[e2e] tcp in high rate network
David Borman
dab at BSDI.COM
Mon Jun 17 09:12:16 PDT 2002
> From: Mark Boolootian <booloo at cats.ucsc.edu>
> To: "Jonathan M. Smith" <jms at central.cis.upenn.edu>
> Subject: Re: [e2e] tcp in high rate network
> Date: Mon, 17 Jun 2002 07:58:05 -0700
>
>
> In 1992, Dave Borman did a bunch of work at Cray with TCP over HIPPI and
> was able to achieve rates approaching 800 Mbits/sec. Similar stuff was
> done with SGIs.
>
> Here's a note from the cell-relay newsgroup mentioning Borman's work:
>
> http://cell-relay.indiana.edu/mhonarc/cell-relay/1992-Sep/msg00106.html
The simplistic answer is that there is nothing in the TCP protocol
that limits the speed at which it can work. One of the biggest issues
in implementing high speed TCP is the delay bandwidth product. The
sender needs buffering for at least the delay*bandwidth in order to
be ready to retransmit the missing data. And if you want to be able
to handle 1 dropped packet within a window, and keep the pipe full,
you need buffering for at least twice the delay*bandwidth. The more
errors you want to handle per RTT, the more buffering you need. And
the receiver has to advertise a window of at least the same size.
The original 16 bit TCP window wouldn't allow a large enough window
to be advertised to handle large delay*bandwidth, the TCP Window Scale
option addresses that problem. If there is no packet loss, the
receiver doesn't need to buffer large amounts of data. But if
something gets lost, it'll need at least a delay*bandwidth of buffering
to handle one lost packet without slowing down.

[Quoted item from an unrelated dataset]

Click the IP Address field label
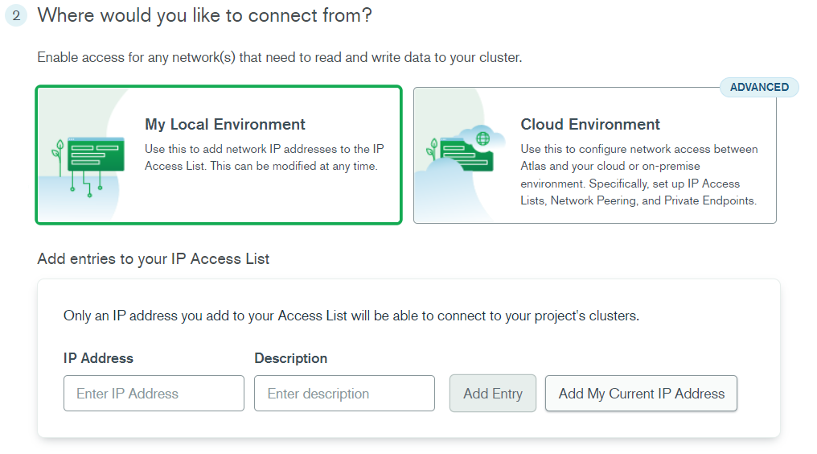The image size is (817, 454). [98, 358]
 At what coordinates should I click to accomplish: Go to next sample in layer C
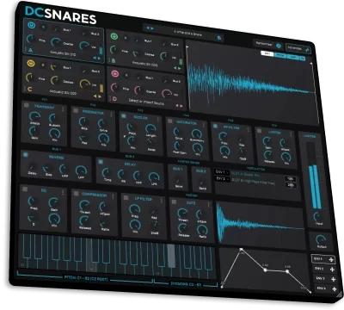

Beyond that, dealing with interrupts, moving/checksumming data,
per-packet overhead, managing data queues all have more impact on
overall performance than the actual TCP processing, especially when
techniques like TCP Header Prediction have been implemented. On any
system that I've profiled, the time spent in actual TCP processing
is always dwarfed by all the other work that has to happen.